Proponents of this law are moving heaven and earth to position the “Death with Dignity” (their words) movement as one defined by compassion, respect, and individual rights. After all, shouldn’t terminally ill patients be permitted to control the manner and time of their death? Don’t they, or at least shouldn’t they, have that right?
Stories like twenty-six-year-old cancer patient Brittany Maynard, who moved from California to Oregon last year for the purpose of legally taking her own life (because physician-assisted suicide was already legal in Oregon), are truly heartbreaking. They prey upon our sympathies. While we don’t deny the difficulty that she and others like her have faced, it does not constitute a right to interfere with God’s sole authority to give life and to take it away. Then there is the inconvenient truth that assisted suicide laws actually show less compassion for the poor and elderly than for others. The reality under Oregon’s assisted suicide law has been that the poor and elderly, who more often have government health care, sometimes find they don’t really have a choice because their insurance will pay for suicide drugs but not for treatment.
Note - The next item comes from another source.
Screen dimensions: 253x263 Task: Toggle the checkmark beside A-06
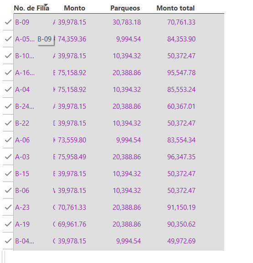pos(8,140)
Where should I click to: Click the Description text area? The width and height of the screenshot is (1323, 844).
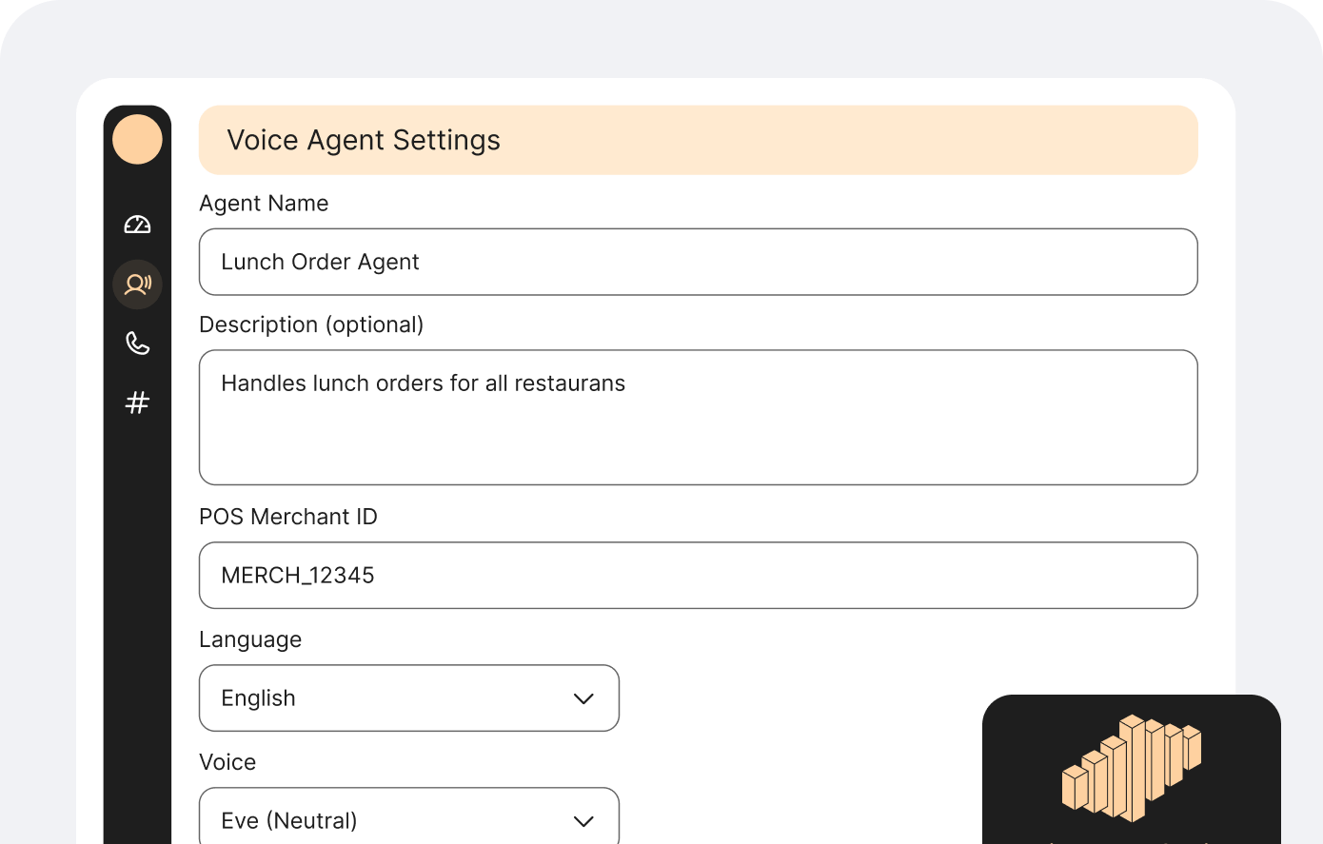(699, 417)
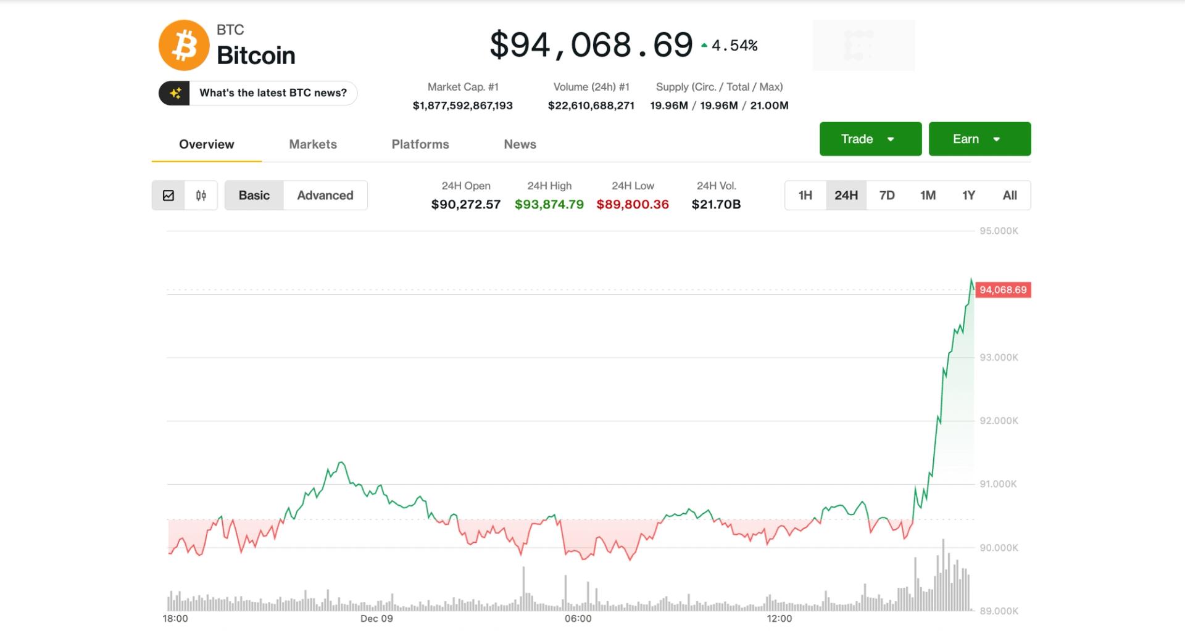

The moral, professional, and practical problems with physician-assisted suicide are many, but the most fundamental problem lies in the fact that our lives are not ours to do with as we please. America’s founders embedded in the Declaration of Independence their core belief that human beings hold three unalienable rights—life, liberty, and the pursuit of happiness—all bestowed by their Creator. An unalienable right is one that exists whether or not earthly governments recognize it. Furthermore, unalienable rights are ones that cannot be rightfully taken away or surrendered. In other words, the right to life guaranteed by the Declaration is not ours to give away. One of the most important roles of government is to make sure that these unalienable rights are protected. When a state legalizes assisted suicide, it permits individuals to disregard their God-given right to life and, in doing so, legalizes the surrender of this unalienable right.
At the NCLL, we believe that both physician-assisted suicide (where the patient takes his own life by ingesting doctor-prescribed lethal medications) and active euthanasia (where the practitioner, for example, injects the patient with lethal doses of medication) are inherently wrong. However, we do not believe it is wrong for a patient to choose to discontinue medical procedures that are extraordinary or disproportionate to the expected outcome.
At the National Center for Life and Liberty, we are fighting to preserve and protect life at all stages. Why? Because God, as Creator and giver and sustainer of life, has the sole right to determine when life ends. That is not our choice to make. The Bible clearly states it, and America’s Declaration of Independence reaffirms that eternal reality.